Comments : By you

  • 11 years ago

    by Hannah Lizette

    "and I've never ever seen a moon walks on the ground"
    ^ This line sounds weird to me. I think it would sound better if it was "and I've never seen a moon walk on the ground" Removing the ever and the 's' from walks makes it flow smoother, however that's my opinion.

    "and I have never ever known any creature having two lives"
    ^Again, I think the ever needs to be removed... I don't know if you wanted them placed there for it to flow somehow, but I think it throws it off...it may just be me?

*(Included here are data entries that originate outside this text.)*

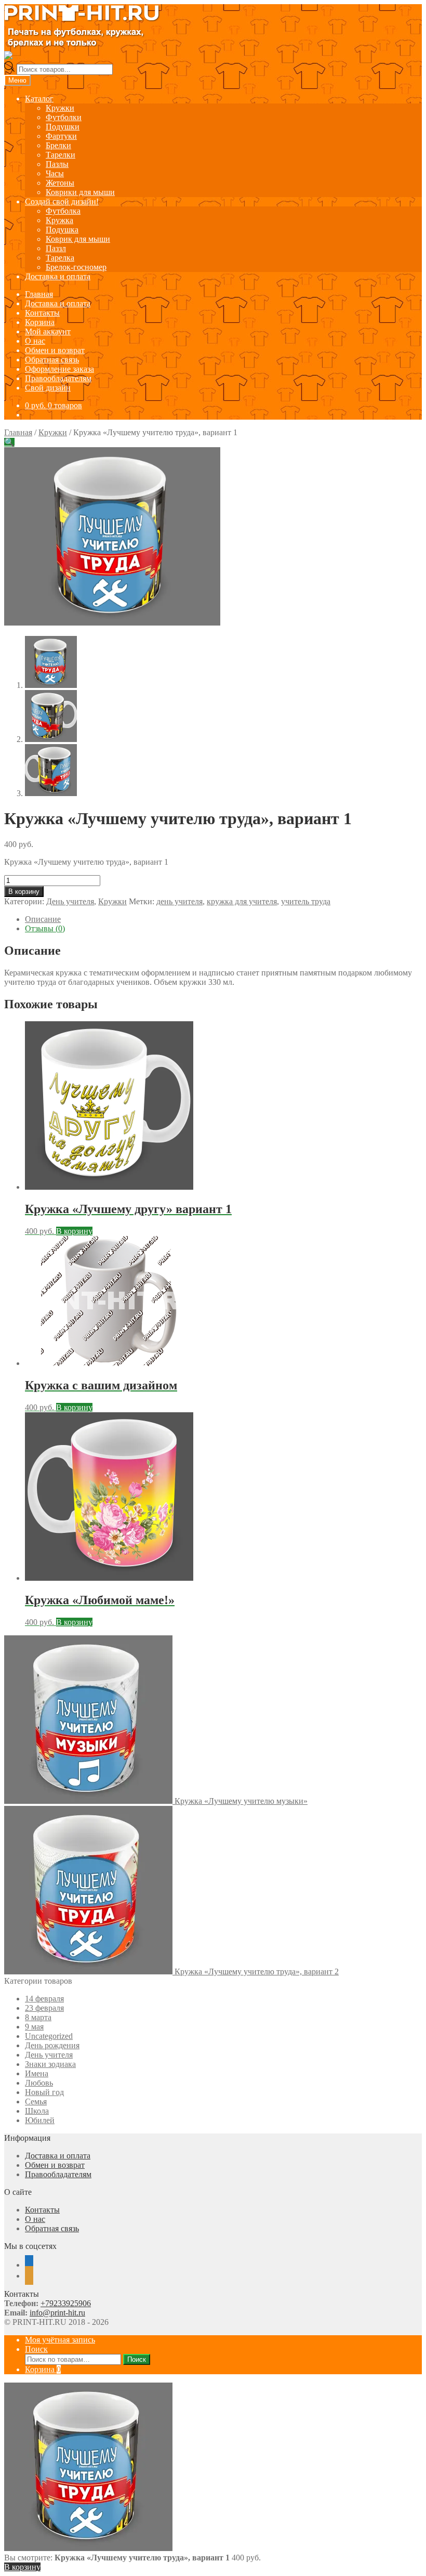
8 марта (38, 2017)
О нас (35, 340)
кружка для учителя (242, 901)
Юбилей (40, 2120)
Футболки (64, 117)
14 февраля (44, 1998)
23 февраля (44, 2007)
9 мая (34, 2026)
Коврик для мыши (78, 239)
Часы (55, 173)
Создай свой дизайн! (62, 201)
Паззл (56, 248)
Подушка (62, 229)
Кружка (59, 220)
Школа (37, 2110)
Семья (36, 2101)
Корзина (40, 322)
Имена (36, 2073)
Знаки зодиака (50, 2064)
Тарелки (60, 154)
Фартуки (61, 136)
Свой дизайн (48, 387)
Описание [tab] (43, 919)
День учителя (70, 901)
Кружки (60, 107)
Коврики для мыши (80, 192)
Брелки (58, 145)
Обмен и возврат (55, 350)
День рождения (52, 2045)
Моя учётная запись (60, 2339)
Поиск (36, 2349)
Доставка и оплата (57, 276)
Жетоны (60, 182)
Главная (39, 294)
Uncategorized (49, 2036)
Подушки (62, 126)
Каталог (39, 98)
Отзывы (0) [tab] (45, 928)
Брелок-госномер (76, 267)
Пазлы (57, 164)
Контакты (42, 312)
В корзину (23, 891)
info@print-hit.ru (57, 2312)
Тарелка (60, 257)
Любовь (39, 2082)
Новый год (44, 2092)
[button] (9, 442)
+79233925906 (66, 2303)
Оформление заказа (59, 369)
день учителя (179, 901)
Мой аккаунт (48, 331)
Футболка (63, 210)
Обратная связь (52, 359)
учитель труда (305, 901)
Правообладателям (58, 378)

    "You're a unique different sky that is not emulated by all skies"
    ^I think this line doesn't need "different" because unique already means that it is different.

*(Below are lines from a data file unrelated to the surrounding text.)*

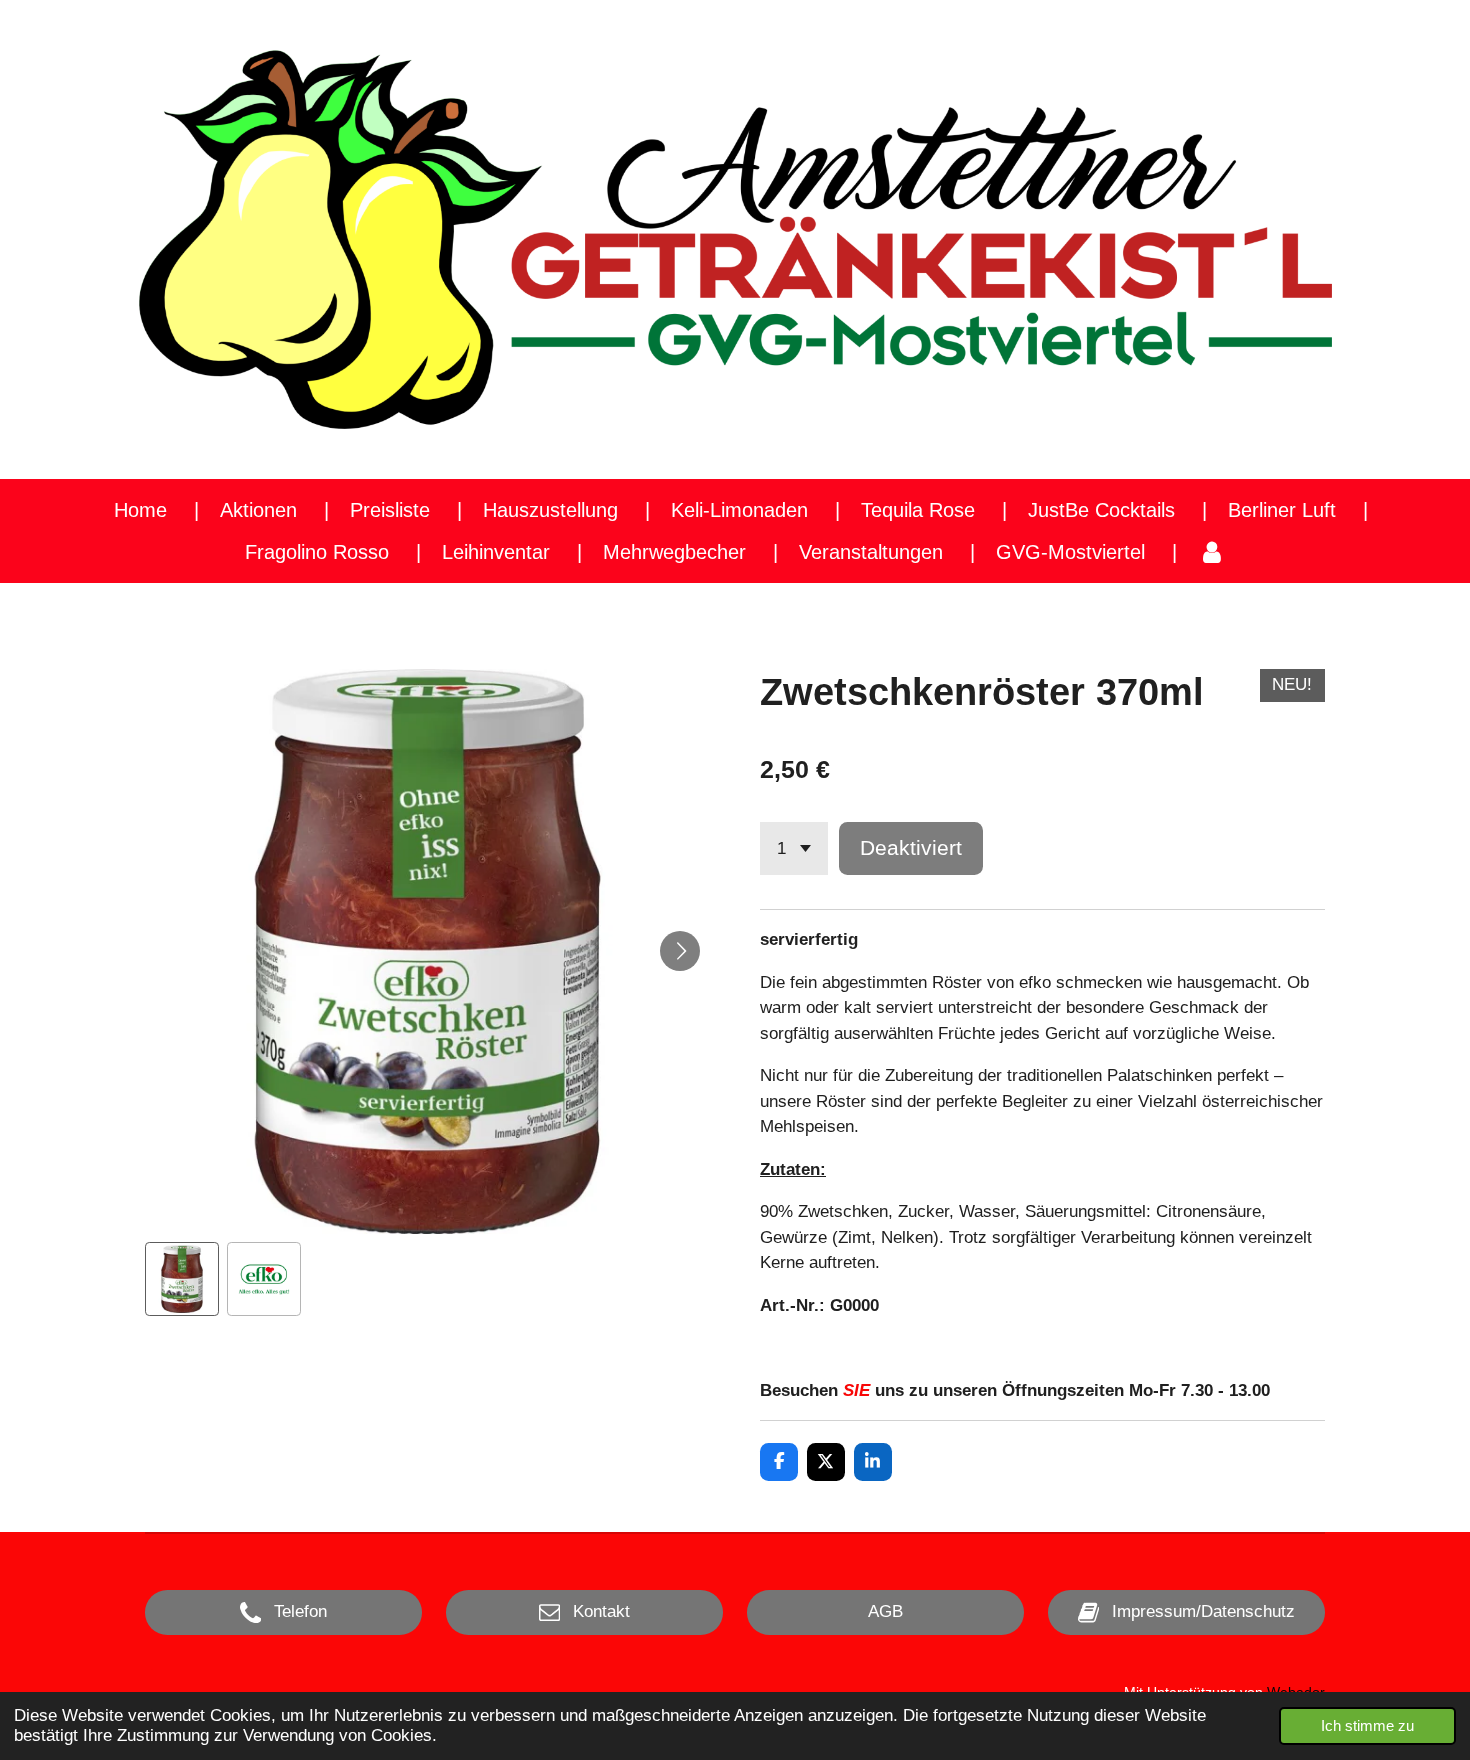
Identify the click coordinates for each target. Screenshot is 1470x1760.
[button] (182, 1279)
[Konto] (1212, 552)
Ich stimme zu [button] (1367, 1725)
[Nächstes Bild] (680, 951)
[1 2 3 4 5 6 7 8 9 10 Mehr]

    "You're the first drop of life rain falling from grace clouds"
    ^I really love this line.

    "You're the best grace 'f beauty God's gifted me"
    ^was the 'f meant to be "of"??

    "You're the first atom of hope I've felt "
    ^This is another great line I love.

    Overall, this is a nice piece. If you want to make those changes, I think it could be better. I don't want to offend you, just trying to help. :)

  • 11 years ago

    by Khalid M Darwish

    My friend I liked your advice so much and you're right for all points you just mentioned. Maybe I can consult you every time if you don't mind. Thank you for the sweet passing.